Imprimer |
22 novembre 2016 : les langues sifflées détiennent-elles des clés pour comprendre le langage humain ?

(Credit: Mapping Specialists; Source: Whistled Languages: A Worldwide Inquiry on Human Whistled Speech, by Julien Meyer. Springer-Verlag, 2015)
Saviez-vous que certaines langues se sifflent autant qu’elles se parlent ? Les langues sifflées font partie de ces curiosités linguistiques qui amusent et fascinent, bien que peu de recherches n’aient été effectuées à leur sujet avant les années 2000.
Il a été récemment découvert que 70 peuples à travers le monde utilisaient des langues sifflées (voir carte ci-contre) ! Une manne pour les linguistes, selon lesquelles ces langues peuvent permettre de mettre en lumière certains fonctionnements du cerveau humain.
Tout d’abord, les langues sifflées ne sont pas des langues à proprement parler, mais des versions sifflées des langues locales.

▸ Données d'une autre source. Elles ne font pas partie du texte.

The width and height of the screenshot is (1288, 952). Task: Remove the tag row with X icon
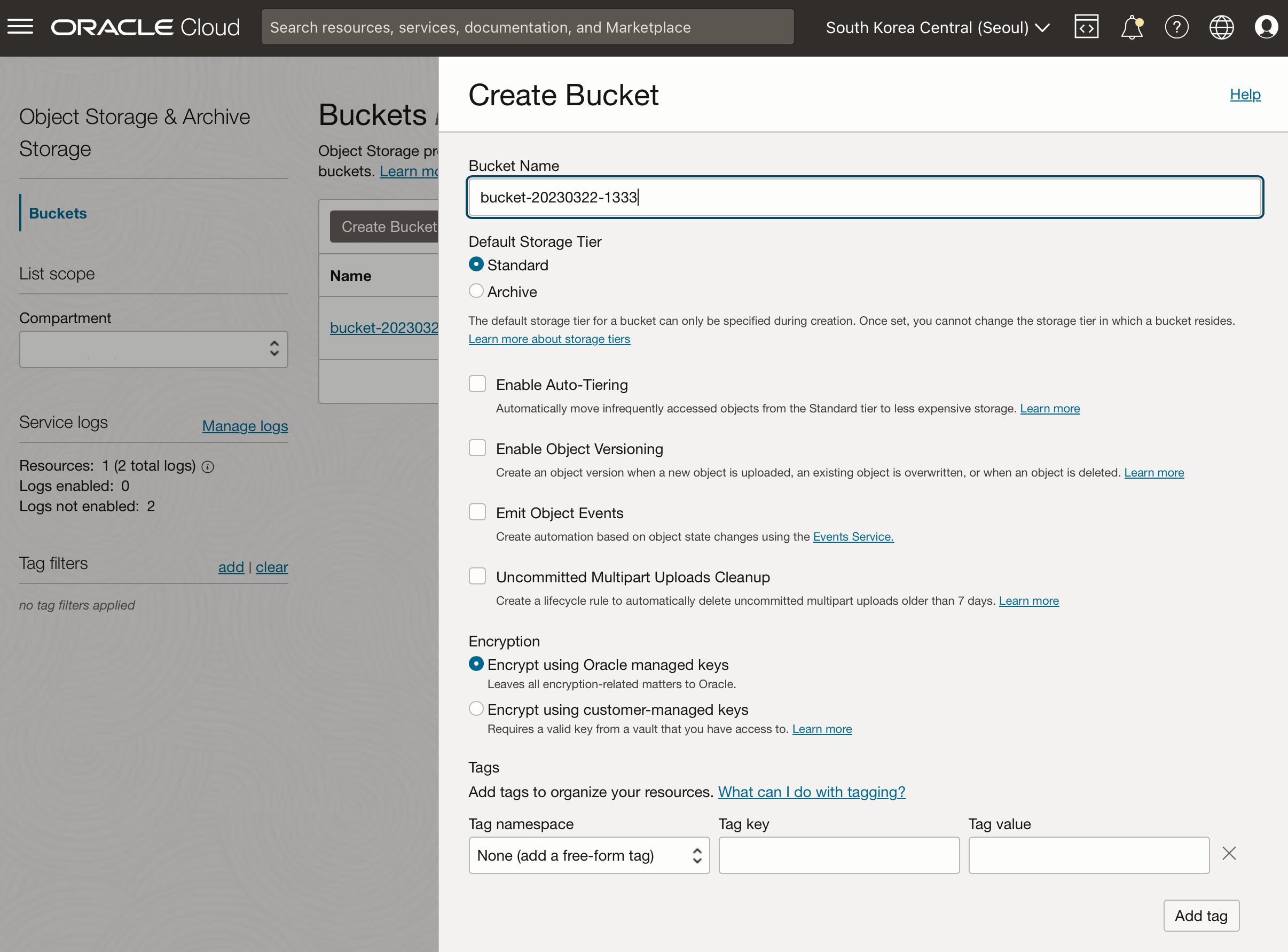(x=1229, y=854)
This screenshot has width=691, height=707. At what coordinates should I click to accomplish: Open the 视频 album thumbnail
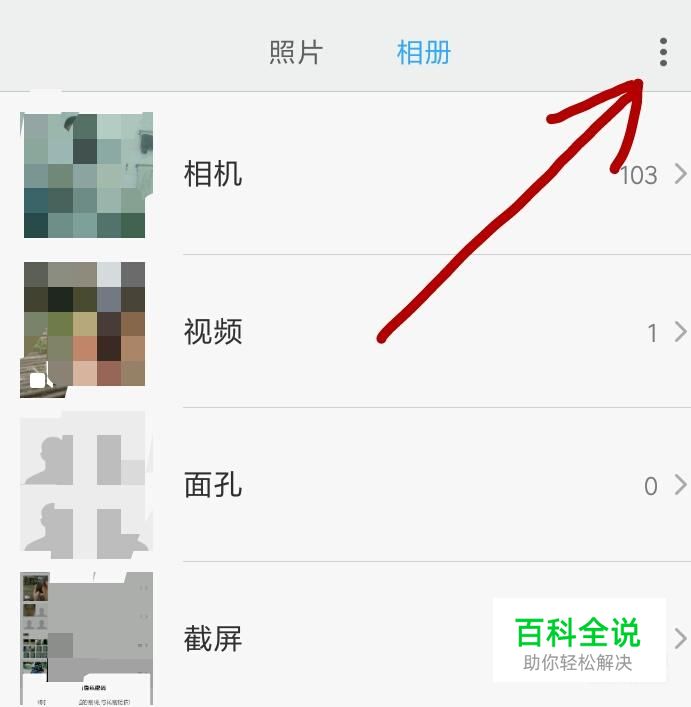click(84, 329)
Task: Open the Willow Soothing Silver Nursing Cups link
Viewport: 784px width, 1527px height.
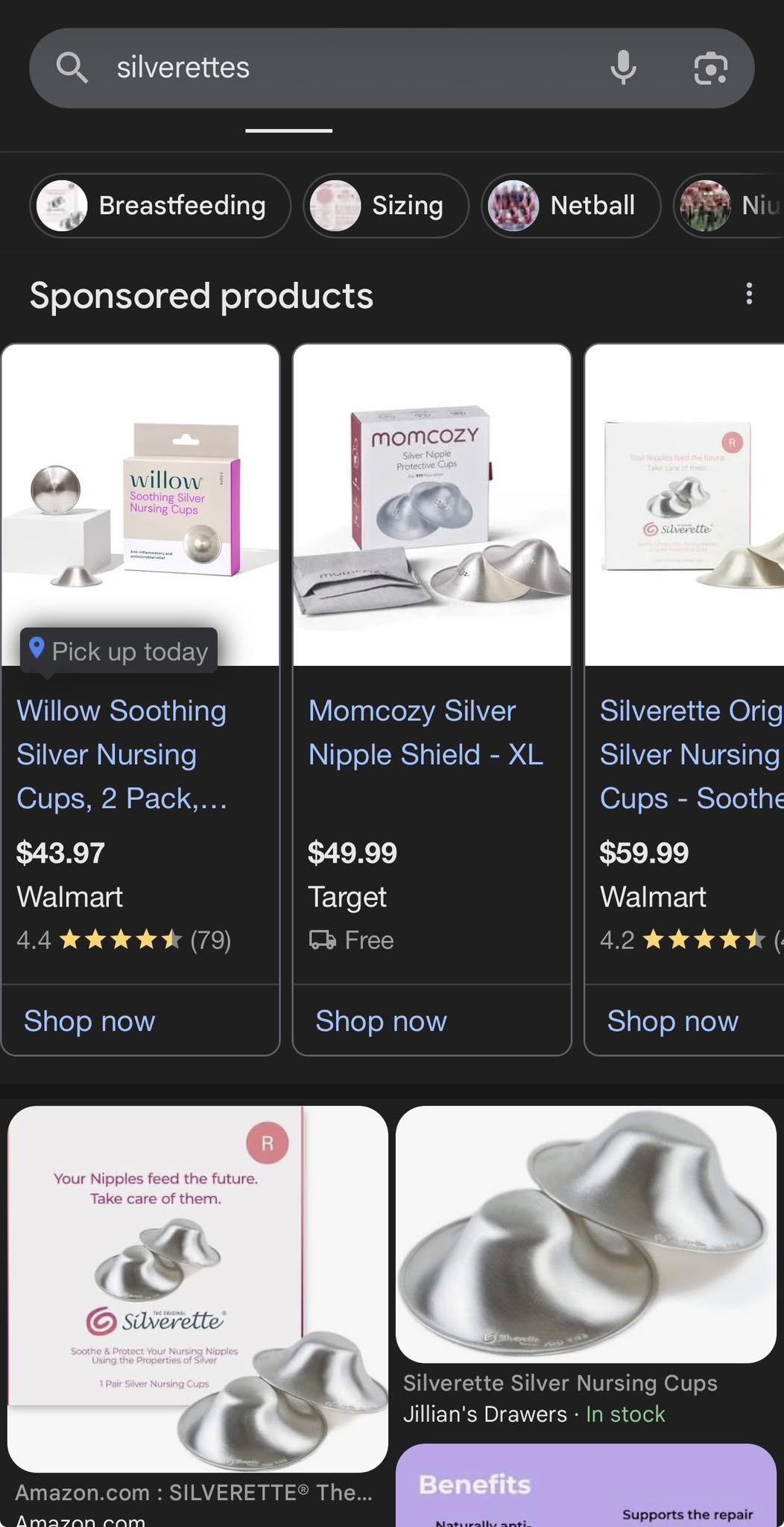Action: click(x=122, y=755)
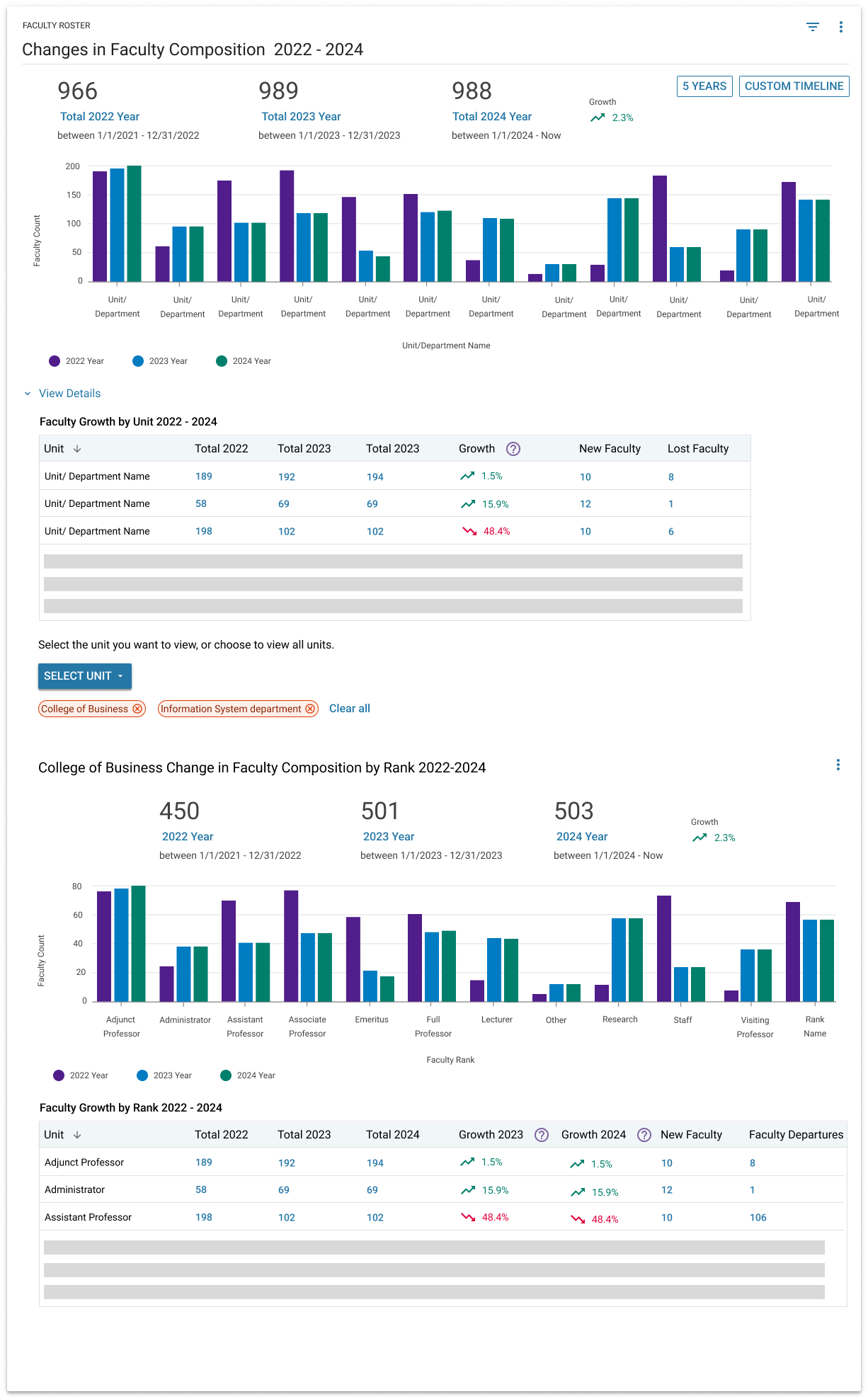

Par exemple, le célèbre silbo, la langue sifflée de l’île de la Gomera aux Canaries, est en fait de l’espagnol « transformé » en sifflement. Et c’est justement cela qui intéresse les linguistes, phonéticiens, psycholinguistes, sociolinguistes ou même bioacousticiens : comment des mots d’une langue, des consonnes, des voyelles, peuvent-ils être traduits en notes et demeurer intelligibles, parfois même à plusieurs kilomètres de distance (là où l’intelligibilité du langage parlé survit rarement après quelques dizaines de mètres) ? Et pourquoi de tels systèmes sont-ils apparus ?
A une époque où n’existaient encore ni téléphones portables, ni internet, ni mail, il était obligatoire pour certaines populations vivant dans des endroits isolés d’avoir un moyen de communiquer à longue distance.
Les langues sifflées sont utilisées dans un grand nombre de situations : tenir des conversations quand plusieurs kilomètres des montagnes vous séparent de votre interlocuteur bien sur, mais aussi communiquer dans des endroits bruyants, échanger des secrets en présence de personnes ne sachant pas siffler, ou encore aider à la chasse (les animaux reconnaissant la voix humaine comme une menace, mais pas les sifflements).
Les recherches sur ces langues ont démontré la capacité du cerveau humain à reconnaître et déduire des mots dans des phrases portant moins de « signal acoustique » qu’une phrase produite par la voix humaine. C’est donc une manière formidable d’explorer les capacités d’adaptation du cerveau.
Mieux encore, on a demandé et des personnes n’ayant jamais été en contact avec une langue sifflée d’écouter un extrait de silbo de la Gomera. La plupart des personnes étaient capables de reconnaitre les voyelles sifflées correspondant aux sons de la langue espagnole ! Preuve qu’il y a dans les langues sifflées quelque chose de naturel pour les humains.
En neurobiologie également, l’étude des langues sifflées a pu démontrer que, alors que l’hémisphère gauche du cerveau est traditionnellement reconnu comme étant celui en charge du langage, les siffleurs pouvaient utiliser leurs deux hémisphères, et que lorsqu’ils écoutaient des sifflements quelconques, les mêmes régions que celles prenant en charge la langue s’activaient dans leur cerveau.
Les nombreuses études qui sont en train d’être effectuées partout dans le monde sur les langues sifflées continuent d’apporter leur lot de découverte dans nombreux champs d’investigations, et pourrait nous aider à comprendre bien d’autres choses utiles sur le cerveau.
Ces langues méritent tout autant que les langues parlées d’être sauvegardées, et des efforts de promotion et d’enseignement ont notamment été engagés dans les Canaries pour faire perdurer le siblo. Elles sont en effet elles aussi les gardiennes d’une forme particulière d’expression et de perception du monde et ont bien des choses à nous enseigner.